From 2007-11, the third baseman was one of the more elite batters in the game -- slashing at a .294/.395/.517 rate, while averaging 22 homers and around 90 RBIs a season. He was a three-time All-Star and finished in the top six of the AL MVP vote twice. In his 10 MLB seasons, while barely holding onto the bat, he put up a 32.6 WAR. He was also a clutch performer in the playoffs, slugging six dingers and putting up a .944 OPS in 29 games, while also being part of two World Series-winning Red Sox teams.
He was beloved by Boston fans, not just for his on-field talents, but for his fiery attitude and the fact that he looked like a guy who might show up at a bar in Southie ready to flip some pool tables.

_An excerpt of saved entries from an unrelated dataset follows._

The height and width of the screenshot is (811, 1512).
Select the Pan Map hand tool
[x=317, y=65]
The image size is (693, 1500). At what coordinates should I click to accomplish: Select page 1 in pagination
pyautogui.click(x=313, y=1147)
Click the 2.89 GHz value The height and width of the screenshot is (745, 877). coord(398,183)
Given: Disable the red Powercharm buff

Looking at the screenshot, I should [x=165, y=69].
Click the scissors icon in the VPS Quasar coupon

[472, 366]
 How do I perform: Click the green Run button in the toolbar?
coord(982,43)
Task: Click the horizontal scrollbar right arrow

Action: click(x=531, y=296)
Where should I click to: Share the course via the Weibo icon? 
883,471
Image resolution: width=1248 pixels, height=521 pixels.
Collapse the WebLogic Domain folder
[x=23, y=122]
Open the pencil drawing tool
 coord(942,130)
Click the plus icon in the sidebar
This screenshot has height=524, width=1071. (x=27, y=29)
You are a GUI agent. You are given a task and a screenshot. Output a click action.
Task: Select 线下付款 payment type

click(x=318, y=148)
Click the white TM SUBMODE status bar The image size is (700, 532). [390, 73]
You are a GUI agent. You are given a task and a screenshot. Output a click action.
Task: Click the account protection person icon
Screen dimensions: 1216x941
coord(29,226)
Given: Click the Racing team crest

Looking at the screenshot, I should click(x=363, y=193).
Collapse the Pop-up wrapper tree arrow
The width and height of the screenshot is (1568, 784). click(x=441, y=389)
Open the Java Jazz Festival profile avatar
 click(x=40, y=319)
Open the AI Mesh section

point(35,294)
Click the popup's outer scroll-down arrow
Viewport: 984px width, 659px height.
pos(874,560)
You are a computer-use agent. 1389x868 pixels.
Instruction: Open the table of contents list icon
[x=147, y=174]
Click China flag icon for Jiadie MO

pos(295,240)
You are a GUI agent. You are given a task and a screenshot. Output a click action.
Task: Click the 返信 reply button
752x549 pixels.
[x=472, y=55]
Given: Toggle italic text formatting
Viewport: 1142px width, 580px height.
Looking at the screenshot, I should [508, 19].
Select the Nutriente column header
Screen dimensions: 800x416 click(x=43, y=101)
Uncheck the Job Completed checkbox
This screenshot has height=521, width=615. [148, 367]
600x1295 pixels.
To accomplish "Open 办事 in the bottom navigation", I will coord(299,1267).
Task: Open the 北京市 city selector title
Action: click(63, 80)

But back to the stance, the reason why the HOF ballot newcomer should be in Cooperstown. Youk's stance in college and the Minors -- around the time he earned the very excellent nickname "The Greek God of Walks" -- was more akin to Jeff Bagwell's. A low crouch with the bat held high. Strange, but not totally over the top.
So, how did it get from that to ridiculous levels on the Red Sox? I honestly don't know. Even Youkilis doesn't seem to know. As he told YES Network back in 2012, "I don't know how it happened."
"I was down here and I just felt like it was too tense. I felt like I was just too stiff. So, I think I just got to the point where I was like, why don't I just move with that hand ... it just happened. There's no explanation. There's no working on it. I was just trying to get rhythm. Somehow, the bat stayed there, but the hand would move."
I do know that the stance began getting more pronounced around his prime in 2008-09 and reached its peak in 2012 -- when he traded his Red Sox for White ones. He then tried to re-work his stance after joining the Yankees in 2013 and, perhaps not by coincidence, fell completely out of the big leagues. He joined a team for one year in Japan and then just started brewing beer for a living.
An amazing life, for sure. But what if he had continued to embrace his weird stance? What if he had taken it a step further, dangling the bat even longer, corkscrewing his feet ever deeper into the worms and old gum and whatever else lies beneath a Major League diamond? Would he be waist-deep in the batter's box today? Would he have 4,000 hits?
Again, I don't know. I'm not some fortune-telling wizard. But I can tell you this: Youkilis had the craziest stance the game of baseball has ever seen. The men with the craziest amount of strikeouts, the craziest amount of consecutive games played, the craziest mustache and the craziest temper tantrums have all been inducted. So, let's be fair. Kevin Youkilis deserves a plaque, and probably a giant statue, in the National Baseball Hall of Fame.